• [Task to complete]: Each line holding the string "will" is to be copied from the data.

Exercise material: Begin

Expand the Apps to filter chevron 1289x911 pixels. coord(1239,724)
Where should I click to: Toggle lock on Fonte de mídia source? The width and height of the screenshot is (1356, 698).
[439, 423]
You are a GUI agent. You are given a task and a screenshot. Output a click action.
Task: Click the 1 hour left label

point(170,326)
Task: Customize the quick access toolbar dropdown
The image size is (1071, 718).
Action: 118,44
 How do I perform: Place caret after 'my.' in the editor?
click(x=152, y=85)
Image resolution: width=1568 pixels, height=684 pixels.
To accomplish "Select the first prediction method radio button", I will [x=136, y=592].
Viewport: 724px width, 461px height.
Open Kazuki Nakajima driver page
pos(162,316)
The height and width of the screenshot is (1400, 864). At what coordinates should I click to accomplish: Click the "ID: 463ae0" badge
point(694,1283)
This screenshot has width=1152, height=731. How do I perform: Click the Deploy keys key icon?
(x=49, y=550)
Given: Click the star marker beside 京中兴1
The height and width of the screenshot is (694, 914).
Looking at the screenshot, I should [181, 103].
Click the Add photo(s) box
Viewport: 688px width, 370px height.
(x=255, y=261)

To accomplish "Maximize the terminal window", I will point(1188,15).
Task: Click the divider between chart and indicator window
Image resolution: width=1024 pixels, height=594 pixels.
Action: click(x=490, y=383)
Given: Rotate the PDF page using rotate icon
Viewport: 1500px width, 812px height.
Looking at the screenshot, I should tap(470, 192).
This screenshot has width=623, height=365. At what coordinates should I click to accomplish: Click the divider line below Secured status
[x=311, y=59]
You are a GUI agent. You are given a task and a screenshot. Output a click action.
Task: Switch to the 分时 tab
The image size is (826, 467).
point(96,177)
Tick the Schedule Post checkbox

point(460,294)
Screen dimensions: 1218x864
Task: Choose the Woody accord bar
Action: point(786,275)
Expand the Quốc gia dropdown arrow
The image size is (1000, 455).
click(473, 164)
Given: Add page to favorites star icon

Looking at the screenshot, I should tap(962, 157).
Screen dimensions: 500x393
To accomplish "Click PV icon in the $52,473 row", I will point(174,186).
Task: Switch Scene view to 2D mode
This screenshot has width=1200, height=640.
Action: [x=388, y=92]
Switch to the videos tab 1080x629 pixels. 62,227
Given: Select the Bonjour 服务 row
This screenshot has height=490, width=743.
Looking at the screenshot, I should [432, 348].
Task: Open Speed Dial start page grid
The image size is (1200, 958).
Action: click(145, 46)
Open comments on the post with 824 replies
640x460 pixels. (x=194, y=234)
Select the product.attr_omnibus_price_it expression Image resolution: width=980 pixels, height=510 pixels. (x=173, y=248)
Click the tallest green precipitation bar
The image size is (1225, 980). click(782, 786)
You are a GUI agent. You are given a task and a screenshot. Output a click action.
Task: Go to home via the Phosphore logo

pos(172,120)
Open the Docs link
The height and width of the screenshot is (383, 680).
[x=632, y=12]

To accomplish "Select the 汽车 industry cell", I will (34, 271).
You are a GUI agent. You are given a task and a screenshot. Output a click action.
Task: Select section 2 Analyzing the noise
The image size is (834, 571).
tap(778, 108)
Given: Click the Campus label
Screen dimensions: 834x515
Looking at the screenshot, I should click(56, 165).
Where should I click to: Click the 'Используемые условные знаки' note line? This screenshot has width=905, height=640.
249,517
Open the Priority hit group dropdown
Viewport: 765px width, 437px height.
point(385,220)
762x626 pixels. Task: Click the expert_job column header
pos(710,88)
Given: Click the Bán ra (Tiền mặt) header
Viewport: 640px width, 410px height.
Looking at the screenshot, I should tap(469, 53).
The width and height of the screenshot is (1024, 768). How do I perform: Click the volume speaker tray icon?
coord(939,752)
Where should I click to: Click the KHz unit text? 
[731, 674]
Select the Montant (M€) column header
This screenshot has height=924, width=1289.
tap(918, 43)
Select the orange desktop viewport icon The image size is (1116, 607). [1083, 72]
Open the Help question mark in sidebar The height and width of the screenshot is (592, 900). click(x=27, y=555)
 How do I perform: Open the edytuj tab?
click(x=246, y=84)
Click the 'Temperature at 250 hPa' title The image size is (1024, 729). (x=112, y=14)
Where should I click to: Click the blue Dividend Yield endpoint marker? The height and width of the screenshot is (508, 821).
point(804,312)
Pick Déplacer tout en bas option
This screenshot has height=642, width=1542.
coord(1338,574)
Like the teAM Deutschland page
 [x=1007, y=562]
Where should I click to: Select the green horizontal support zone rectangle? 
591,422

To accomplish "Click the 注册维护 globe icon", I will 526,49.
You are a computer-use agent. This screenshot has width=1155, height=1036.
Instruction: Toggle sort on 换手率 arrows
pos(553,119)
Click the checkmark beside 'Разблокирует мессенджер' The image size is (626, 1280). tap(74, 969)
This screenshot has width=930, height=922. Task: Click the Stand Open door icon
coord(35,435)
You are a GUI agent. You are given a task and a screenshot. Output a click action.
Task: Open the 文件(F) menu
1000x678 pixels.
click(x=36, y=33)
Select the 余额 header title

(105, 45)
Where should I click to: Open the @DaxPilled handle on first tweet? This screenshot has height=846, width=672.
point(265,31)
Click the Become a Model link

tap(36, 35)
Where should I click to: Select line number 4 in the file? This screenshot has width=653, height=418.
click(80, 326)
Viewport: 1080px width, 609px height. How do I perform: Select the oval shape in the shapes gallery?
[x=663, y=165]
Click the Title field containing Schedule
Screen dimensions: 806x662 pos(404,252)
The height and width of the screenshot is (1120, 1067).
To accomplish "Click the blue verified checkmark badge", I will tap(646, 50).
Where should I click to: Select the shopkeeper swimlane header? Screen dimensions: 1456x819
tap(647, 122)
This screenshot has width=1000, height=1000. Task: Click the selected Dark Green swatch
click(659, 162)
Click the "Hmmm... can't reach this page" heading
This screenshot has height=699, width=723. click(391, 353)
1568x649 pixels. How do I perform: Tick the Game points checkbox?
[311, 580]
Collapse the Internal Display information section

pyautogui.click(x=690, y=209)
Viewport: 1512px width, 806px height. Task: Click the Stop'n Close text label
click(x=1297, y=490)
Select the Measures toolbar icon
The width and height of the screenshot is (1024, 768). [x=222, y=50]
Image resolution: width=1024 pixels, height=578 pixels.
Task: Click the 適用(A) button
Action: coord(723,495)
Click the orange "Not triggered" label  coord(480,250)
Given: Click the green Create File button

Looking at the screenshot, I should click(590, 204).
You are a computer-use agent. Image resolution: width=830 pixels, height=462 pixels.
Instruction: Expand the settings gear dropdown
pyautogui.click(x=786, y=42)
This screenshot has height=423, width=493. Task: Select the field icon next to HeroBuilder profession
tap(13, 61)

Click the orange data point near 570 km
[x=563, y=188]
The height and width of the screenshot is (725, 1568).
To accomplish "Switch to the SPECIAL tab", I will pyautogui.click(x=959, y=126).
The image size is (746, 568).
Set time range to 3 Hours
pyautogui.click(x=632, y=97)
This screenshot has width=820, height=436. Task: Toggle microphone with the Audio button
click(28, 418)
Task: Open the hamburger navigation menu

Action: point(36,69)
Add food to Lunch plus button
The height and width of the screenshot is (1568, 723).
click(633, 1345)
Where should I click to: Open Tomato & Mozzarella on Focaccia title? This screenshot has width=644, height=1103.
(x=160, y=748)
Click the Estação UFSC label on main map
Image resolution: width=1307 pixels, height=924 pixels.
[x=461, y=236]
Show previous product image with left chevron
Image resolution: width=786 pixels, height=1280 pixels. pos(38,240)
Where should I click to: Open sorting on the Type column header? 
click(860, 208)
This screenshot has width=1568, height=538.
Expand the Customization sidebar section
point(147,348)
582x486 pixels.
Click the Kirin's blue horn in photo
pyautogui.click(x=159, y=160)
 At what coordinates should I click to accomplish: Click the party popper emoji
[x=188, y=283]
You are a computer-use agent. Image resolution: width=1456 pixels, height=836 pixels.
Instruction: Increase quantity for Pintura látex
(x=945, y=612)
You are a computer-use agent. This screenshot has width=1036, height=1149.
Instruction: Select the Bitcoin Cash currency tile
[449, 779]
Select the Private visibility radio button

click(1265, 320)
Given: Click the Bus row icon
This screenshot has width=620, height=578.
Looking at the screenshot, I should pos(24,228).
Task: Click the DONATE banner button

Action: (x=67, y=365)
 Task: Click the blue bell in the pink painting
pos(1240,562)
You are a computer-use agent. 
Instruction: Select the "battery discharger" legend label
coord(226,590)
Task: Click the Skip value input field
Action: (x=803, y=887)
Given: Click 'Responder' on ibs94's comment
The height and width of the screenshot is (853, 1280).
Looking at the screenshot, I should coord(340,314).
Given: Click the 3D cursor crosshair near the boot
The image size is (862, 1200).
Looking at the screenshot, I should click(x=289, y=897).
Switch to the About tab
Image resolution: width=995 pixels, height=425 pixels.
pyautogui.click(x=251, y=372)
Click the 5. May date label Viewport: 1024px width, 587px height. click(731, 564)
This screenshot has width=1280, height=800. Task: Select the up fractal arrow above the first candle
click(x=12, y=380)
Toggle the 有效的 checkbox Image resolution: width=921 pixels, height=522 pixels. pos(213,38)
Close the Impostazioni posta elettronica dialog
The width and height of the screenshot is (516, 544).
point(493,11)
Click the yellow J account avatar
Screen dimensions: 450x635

Exercise material: End

• [Final answer]:
To accomplish "Select the first prediction method radio button", I will [x=136, y=592].
To accomplish "Maximize the terminal window", I will point(1188,15).
To accomplish "Click PV icon in the $52,473 row", I will point(174,186).
To accomplish "Select the 汽车 industry cell", I will (34, 271).
To accomplish "Click the 注册维护 globe icon", I will 526,49.
To accomplish "Click the blue verified checkmark badge", I will tap(646, 50).
To accomplish "Switch to the SPECIAL tab", I will pyautogui.click(x=959, y=126).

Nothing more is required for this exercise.